It all started with a woman, a writer and a book:
“The most important book of the modern age!” Neal Lavon, Voice of America “The most historically accurate book ever written of the first transport of women into Auschwitz–the only book ever written by a survivor of that transport, who survived 3 years and 41 days in the camps.” Irena Strezlecka, Director of the Museum of Women at Auschwitz
On March 26, 1942, the first mass registered transport of Jews arrived in Auschwitz–all young women between the ages of 16 and 22. Among those 999 young Jewish women was #1716, Rena Kornreich, a Pole hiding in Slovakia. A few days later, her sister Danka #2779 arrived and so began a trial of love and courage that would last 3 years and 41 days, from the beginning Auschwitz death camp, to the death march and on to the end of the war.
Rena’s Promise stands out from other Holocaust memoirs not only in the length of time she spent in the camps, but in the spirit of love she maintains throughout her ordeal. No other survivor from the first transport has ever written about her experience (too few survived) when the women’s camp was part of the men’s camp, and the only men were Polish and Russian POWs. Within a few days that would all change.
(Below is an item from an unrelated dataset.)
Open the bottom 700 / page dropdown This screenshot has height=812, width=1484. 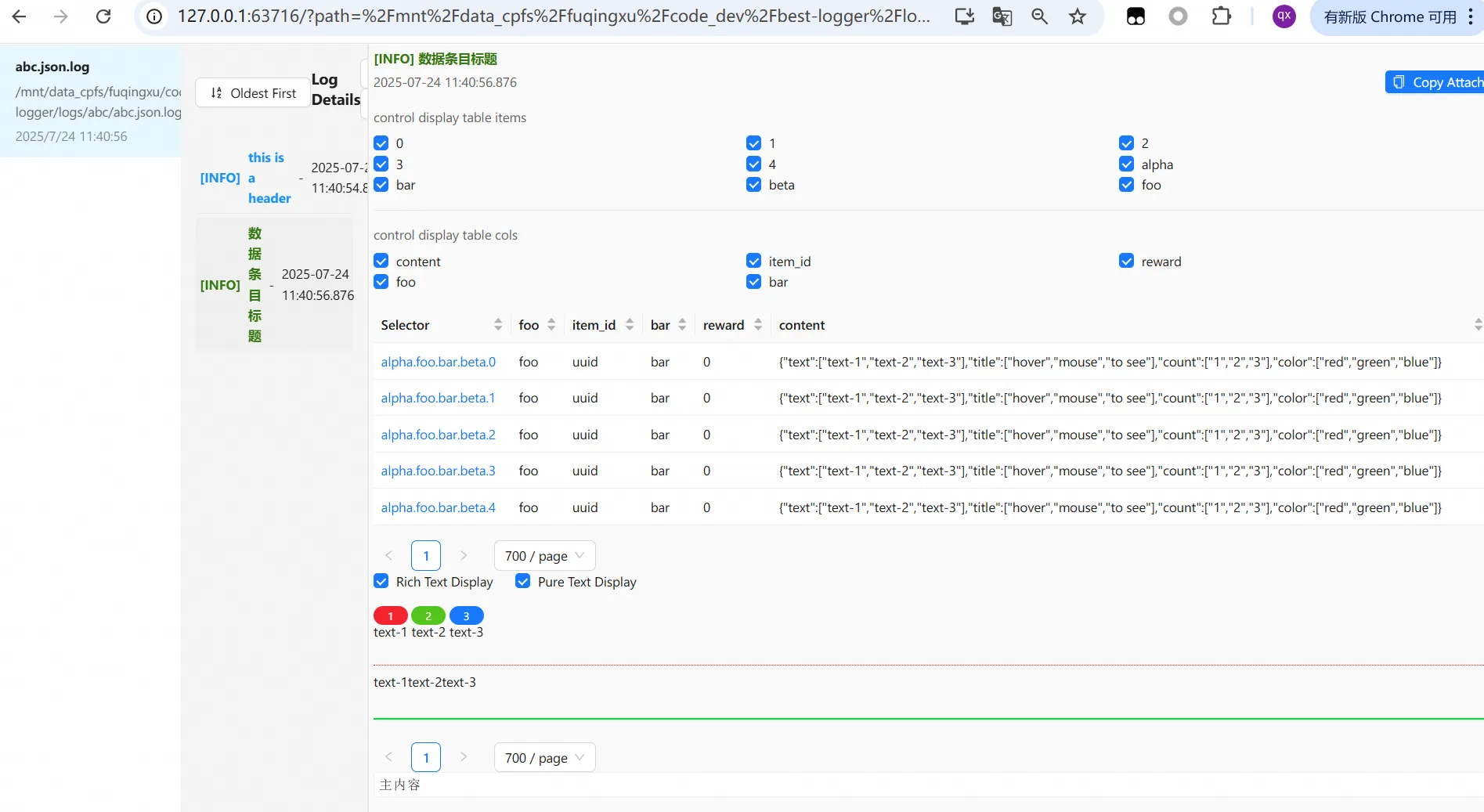[x=543, y=757]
From her escape from Dr. Mengele’s experiment detail to her surreal meetings with the infamous and dangerous SS woman, Irma Grese, Rena tells a dynamic tale of courage and compassion reminds us of the resiliency of the human spirit, and the power of people to help one another in unimaginable circumstances, be they Gentile or Jew, German or Pole, Kapo or prisoner and how to still love mankind after seeing the worst mankind has to offer.
Used at Brown University in the Psychology Dept and in Holocaust programs at the college and secondary school levels.
Recommended for Holocaust collections by the Library Journal.